El arzobispo de Tucumán, monseñor Alfredo Zecca, advirtió que "el supuesto 'retorno de lo sagrado' a nuestra época, no es un retorno a las prácticas religiosas tradicionales sino, por el contrario, en muchas ocasiones, a una religiosidad más emotiva que doctrinal, sin referencia a un Dios personal y mucho menos a la Iglesia".
Tras admitir que "esto vale también, lamentablemente, para la Argentina, para el NOA y para Tucumán. La religiosidad popular es un valor innegable", consideró que "se nos desafía a convertirla en convencida catequización y testimonio de vida que se proyecten a la cultura entendida como estilo de vida personal y común".
Los conceptos fueron vertidos por el prelado en su mensaje de Adviento, donde sostuvo también que "el anuncio gozoso de la fe, sin embargo, acontece hoy en un Occidente secularizado donde la pertenencia a la Iglesia, al menos nominal, sigue siendo mayoritaria, pero en el que se verifica una ruptura en la transmisión de la fe que hace que la misma haya dejado de ser un presupuesto obvio de la vida común. Ello no impide, claro está, que muchas personas, aún no teniendo fe, busquen con sinceridad el sentido último y la verdad definitiva de su existencia".
Zecca reconoció que la fe está sometida, más que en el pasado, "a una serie de interrogantes que provienen de un cambio de mentalidad y de la reducción del ámbito de las certezas racionales al de los logros científicos y tecnológicos.

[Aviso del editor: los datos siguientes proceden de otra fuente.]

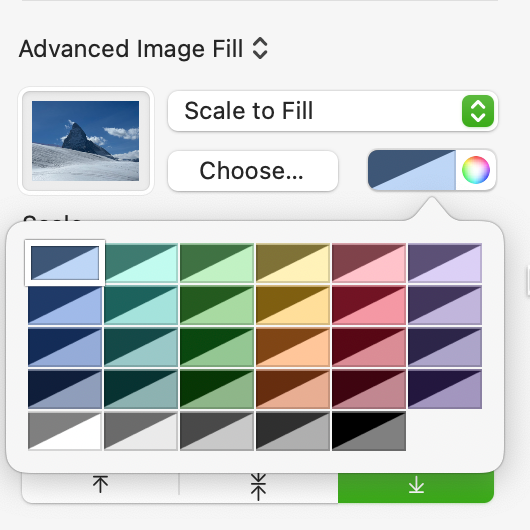Choose the pale yellow swatch in first row
Screen dimensions: 530x530
click(293, 263)
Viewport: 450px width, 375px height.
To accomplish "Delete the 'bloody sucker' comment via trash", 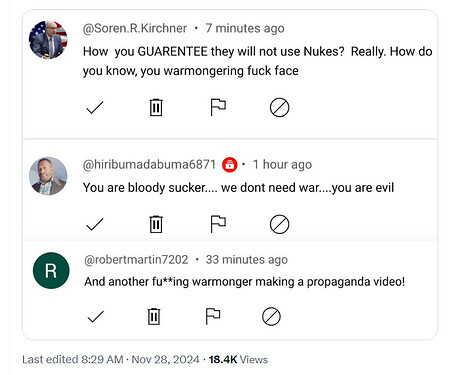I will coord(156,224).
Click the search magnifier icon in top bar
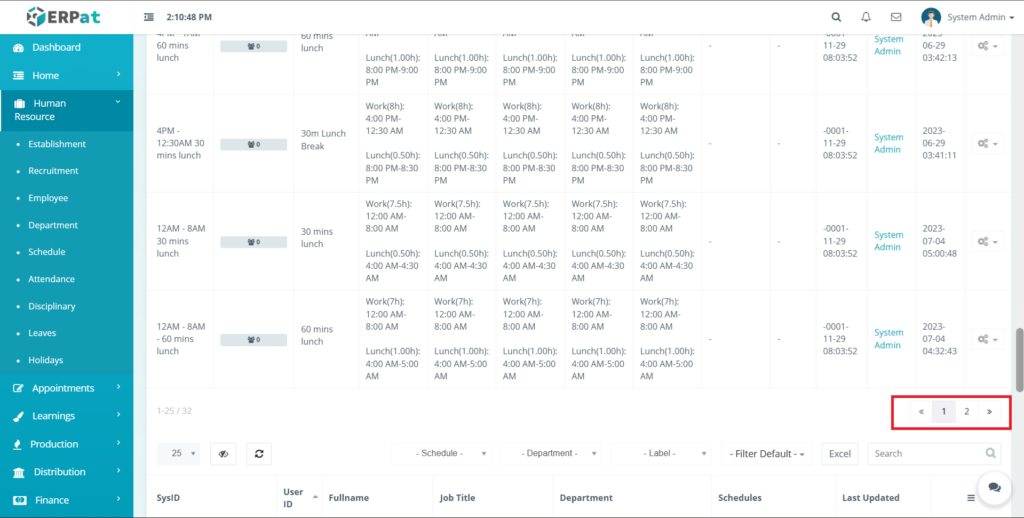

A ello contribuye también, a su modo, cierto laicismo que concibe la fe como un acto puramente subjetivo e interior", subrayó, citando la carta apostólica Porta Fidei, del papa Benedicto XVI.
Por último, advirtió que "pasados ya los sueños de un futuro mejor para la humanidad, característicos de la Ilustración, del marxismo y de la revolución del '68, con su optimismo respecto a la razón, estamos en esta era postmoderna, a merced de la desconfianza ante la razón en un mundo desencantado y pragmático", argumentó Zecca.